**Supplied entries:**
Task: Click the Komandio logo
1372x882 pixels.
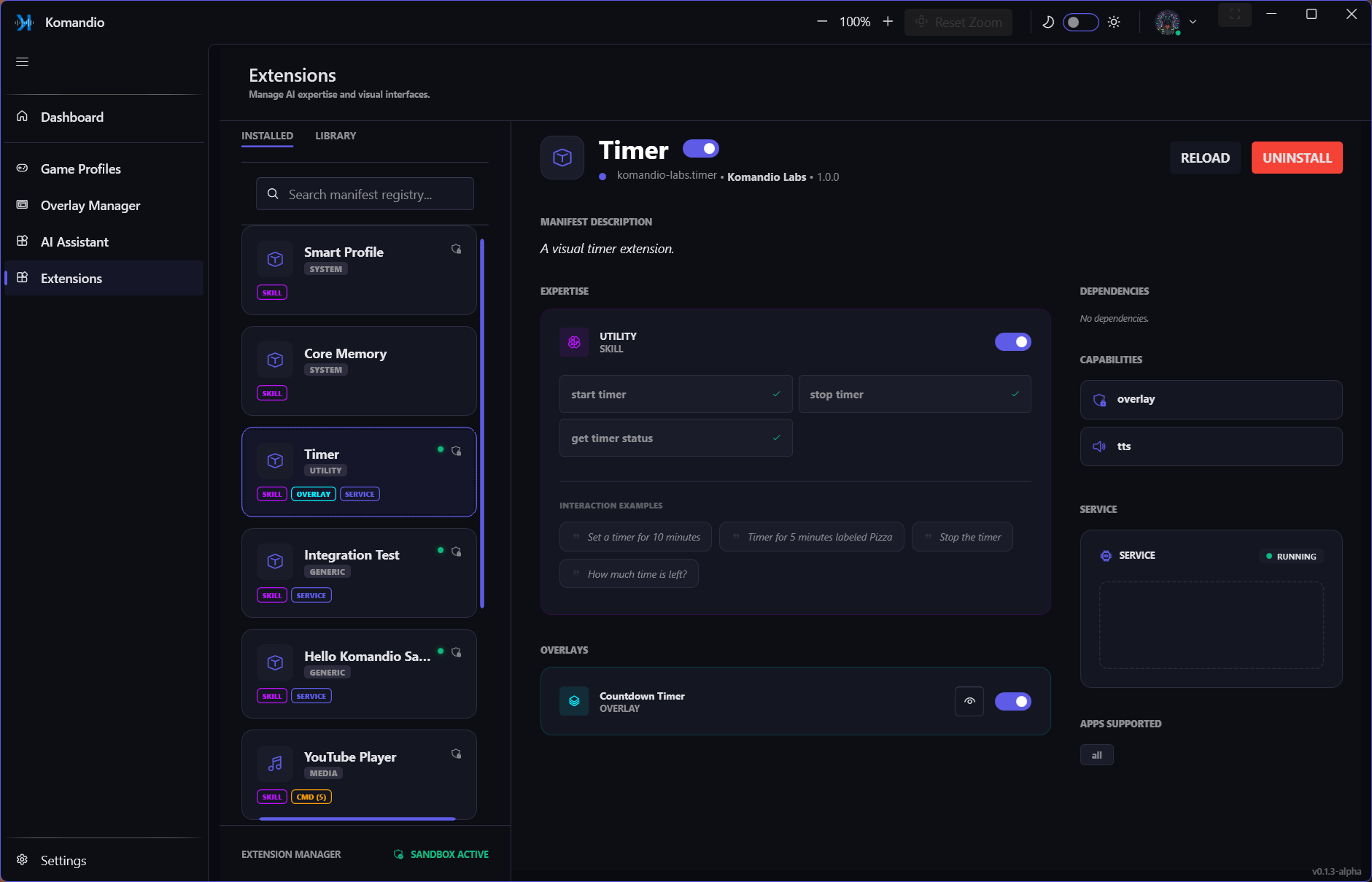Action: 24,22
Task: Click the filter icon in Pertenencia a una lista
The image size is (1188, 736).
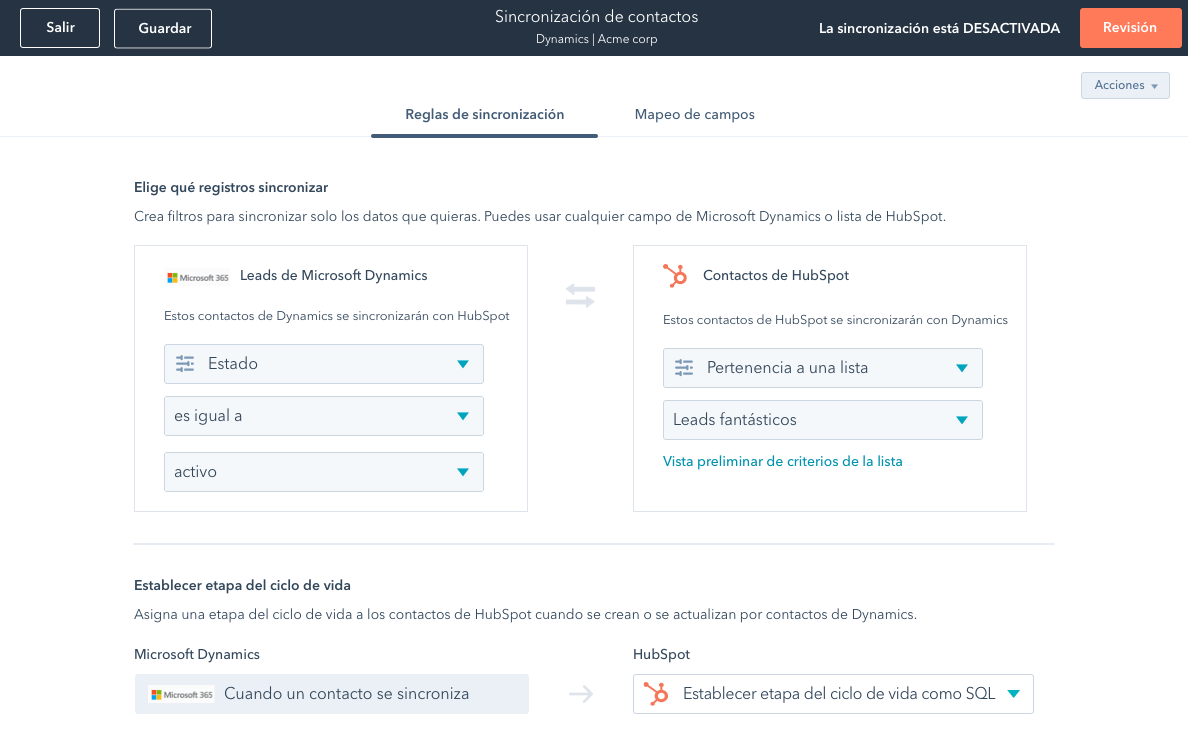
...
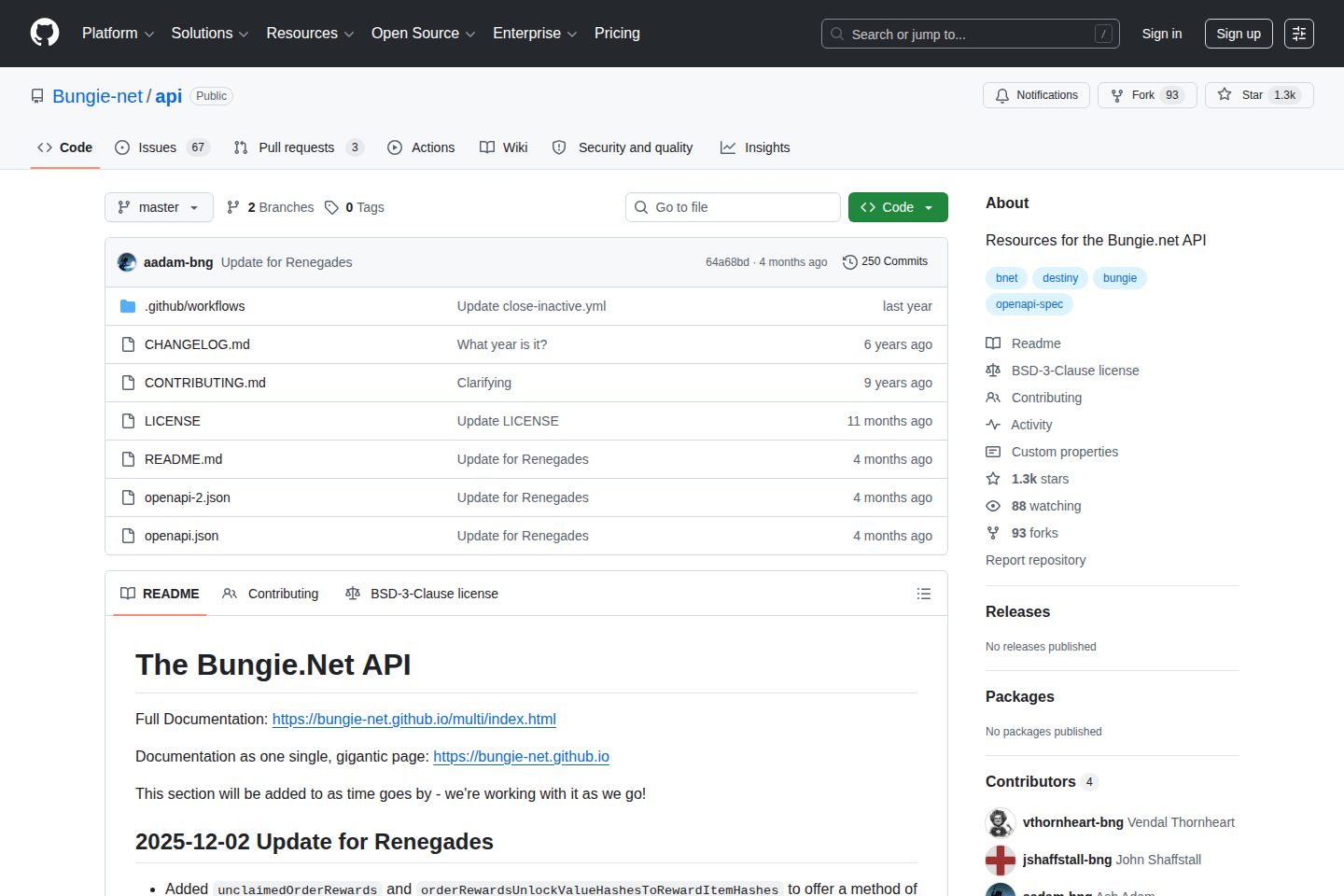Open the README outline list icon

**Exercise details:** Render the lines of the material as a JSON list of strings, one string per line and blank lines omitted, beginning at the line that contains "Task: Click the Komandio logo" and ending with the line that contains "The image size is (1188, 736).". Leave the pictures out of the list.

**Output for this task:**
[
  "Task: Click the Komandio logo",
  "1372x882 pixels.",
  "Action: 24,22",
  "Task: Click the filter icon in Pertenencia a una lista",
  "The image size is (1188, 736)."
]